- O Irã intensificou ataques a instalações de energia no Golfo, atingindo a refinaria Mina al-Ahmadi e instalações em Dubai, Abu Dhabi e Samref, na Arábia Saudita.
- O ataque iraniano ocorre após o Israel ter atacado o campo de gás South Pars, com Teerã prometendo mirar infraestrutura de petróleo e gás na região.
- O Ras Laffan, em Qatar, teve exportações reduzidas em cerca de 17% e perda de aproximadamente $20 bilhões em receita anual, com recuperação estimada em até cinco anos.
- Os Estados Unidos estão aumentando a presença militar na região, com três navios e 2.500 fuzileiros a caminho para substituir tropas, em meio a tensões com Iran.
- O Brent continua acima de US$ 100 por barril, elevando custos globais de gasolina, combustível de aviação e diesel.
A escalada de violência no Golfo Persa ganhou mais capítulos nesta sexta-feira, com novos ataques de drones iranianos a instalações de petróleo e gás na região. A ofensiva mira refinarias no Kuwait e nos Emirados, além de danos relatados à infraestrutura de energia na Arábia Saudita e a um terminal de LNG em Ras Laffan, no Qatar. O movimento vem em retaliação a ataques israelenses a alvos iranianos, elevando a tensão e as perspectivas de interrupção de fornecimentos globais.
Segundo a Kuwait Petroleum, houve incêndios em Mina al-Ahmadi, após drones atingirem a refinaria pelo segundo dia seguido. Em Dubai e Abu Dhabi também foram registrados impactos, enquanto a Saudi Aramco confirmou danos à refinaria Samref, conforme autoridades locais. O Irã havia prometido atingir a infraestrutura de energia do Golfo após o ataque de Israel ao campo de gás South Pars, responsável por parte significativa do gás natural iraniano.

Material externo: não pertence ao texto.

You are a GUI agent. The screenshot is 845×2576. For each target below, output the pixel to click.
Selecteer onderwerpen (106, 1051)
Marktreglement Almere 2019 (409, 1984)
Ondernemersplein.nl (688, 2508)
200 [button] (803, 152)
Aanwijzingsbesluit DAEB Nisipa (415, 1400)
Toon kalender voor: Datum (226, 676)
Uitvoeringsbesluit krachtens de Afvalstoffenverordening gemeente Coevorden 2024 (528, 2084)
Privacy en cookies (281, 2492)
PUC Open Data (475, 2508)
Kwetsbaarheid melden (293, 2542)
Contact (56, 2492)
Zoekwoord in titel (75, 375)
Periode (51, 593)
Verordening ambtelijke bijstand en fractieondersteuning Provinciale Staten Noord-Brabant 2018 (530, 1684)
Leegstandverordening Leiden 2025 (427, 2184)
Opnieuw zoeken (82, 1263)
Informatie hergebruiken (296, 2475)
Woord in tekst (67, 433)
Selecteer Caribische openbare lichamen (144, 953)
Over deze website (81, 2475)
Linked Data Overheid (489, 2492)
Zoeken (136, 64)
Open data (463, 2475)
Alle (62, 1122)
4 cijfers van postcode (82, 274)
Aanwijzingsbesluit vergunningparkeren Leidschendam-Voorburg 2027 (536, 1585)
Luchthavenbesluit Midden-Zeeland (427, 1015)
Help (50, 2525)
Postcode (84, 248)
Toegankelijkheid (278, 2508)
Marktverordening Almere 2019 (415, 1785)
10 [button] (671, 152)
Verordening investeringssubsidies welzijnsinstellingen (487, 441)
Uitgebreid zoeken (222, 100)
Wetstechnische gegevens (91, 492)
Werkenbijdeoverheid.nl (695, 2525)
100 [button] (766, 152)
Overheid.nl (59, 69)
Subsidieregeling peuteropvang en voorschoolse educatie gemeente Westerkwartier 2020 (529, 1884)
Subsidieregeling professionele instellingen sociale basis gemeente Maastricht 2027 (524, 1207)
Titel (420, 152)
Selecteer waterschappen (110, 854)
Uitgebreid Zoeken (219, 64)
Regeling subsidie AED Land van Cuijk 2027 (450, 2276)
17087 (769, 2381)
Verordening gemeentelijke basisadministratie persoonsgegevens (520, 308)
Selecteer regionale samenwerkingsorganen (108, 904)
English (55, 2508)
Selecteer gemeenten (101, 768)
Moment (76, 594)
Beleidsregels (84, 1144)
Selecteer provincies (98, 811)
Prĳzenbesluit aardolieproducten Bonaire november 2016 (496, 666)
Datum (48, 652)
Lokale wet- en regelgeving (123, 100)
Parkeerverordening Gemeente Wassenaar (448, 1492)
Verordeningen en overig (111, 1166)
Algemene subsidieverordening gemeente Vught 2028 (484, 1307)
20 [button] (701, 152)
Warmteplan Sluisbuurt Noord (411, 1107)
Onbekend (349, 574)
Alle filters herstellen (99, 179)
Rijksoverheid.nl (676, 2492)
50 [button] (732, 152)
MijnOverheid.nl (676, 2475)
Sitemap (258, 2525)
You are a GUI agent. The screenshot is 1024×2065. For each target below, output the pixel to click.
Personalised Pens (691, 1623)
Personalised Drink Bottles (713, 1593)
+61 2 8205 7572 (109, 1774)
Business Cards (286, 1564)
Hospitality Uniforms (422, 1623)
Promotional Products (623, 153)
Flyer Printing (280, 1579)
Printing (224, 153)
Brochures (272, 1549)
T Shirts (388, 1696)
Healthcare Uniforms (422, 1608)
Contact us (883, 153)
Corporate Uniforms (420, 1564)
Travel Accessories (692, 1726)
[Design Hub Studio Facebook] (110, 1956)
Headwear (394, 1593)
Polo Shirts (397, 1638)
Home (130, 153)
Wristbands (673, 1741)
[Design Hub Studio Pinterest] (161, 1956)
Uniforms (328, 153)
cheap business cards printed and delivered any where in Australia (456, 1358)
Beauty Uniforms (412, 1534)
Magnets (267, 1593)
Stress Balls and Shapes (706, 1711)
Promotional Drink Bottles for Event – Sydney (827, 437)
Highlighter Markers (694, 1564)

O governo norte-americano tem aumentado a presença militar na região. Três navios de guerra com cerca de 2,5 mil fuzileiros devem chegar ao Oriente Médio para substituir tropas enviadas do Japão. O presidente dos EUA, Donald Trump, também afirmou estar disposto a ações contra o Irã caso haja continuação dos ataques a Qatar. A escalada mantém o Brent acima de 100 dólares por barril, pressionando preços globais de combustível.
Desdobramentos no Golfo
Israel comprometeu-se a não realizar novos ataques ao South Pars, sob pressão dos EUA. Ainda assim, as tensões permanecem altas com a possibilidade de novas ações militares. Comentários oficiais destacam que a situação pode afetar a continuidade de exportações de gás natural da região.
Espionagem no Reino Unido
Na Inglaterra, dois nacionais iranianos foram ao tribunal sob acusações de espionagem para o serviço de inteligência iraniano, mirando instituições judaicas e israelenses. As ações incluem alvos como a Bevis Marks, a Embaixada e Consulado de Israel em Londres e centros comunitários. O Reino Unido autorizou o uso de bases inglesas para ataques contra alvos iranianos relacionados ao estreito de Hormuz.
Eleições na Eslovênia
Neste domingo ocorre eleição parlamentar na Eslovênia, com disputa entre o líder liberal Robert Golob e o populista Janez Janša. A vitória pode depender de coalizões, já que nenhum dos blocos é esperado para obter maioria no Parlamento de 90 cadeiras. Golob prioriza políticas sociais, tecnologia verde e reformas institucionais; Janša defende cortes em welfare e incentivos a empresas.
Observações
O clima político global segue marcado por tensões entre EUA, Israel e Irã, com impactos potenciais sobre o comércio de energia e a estabilidade regional. Autoridades internacionais acompanham o desenrolar para evitar uma escalada que desorganize cadeias de suprimento no setor energético.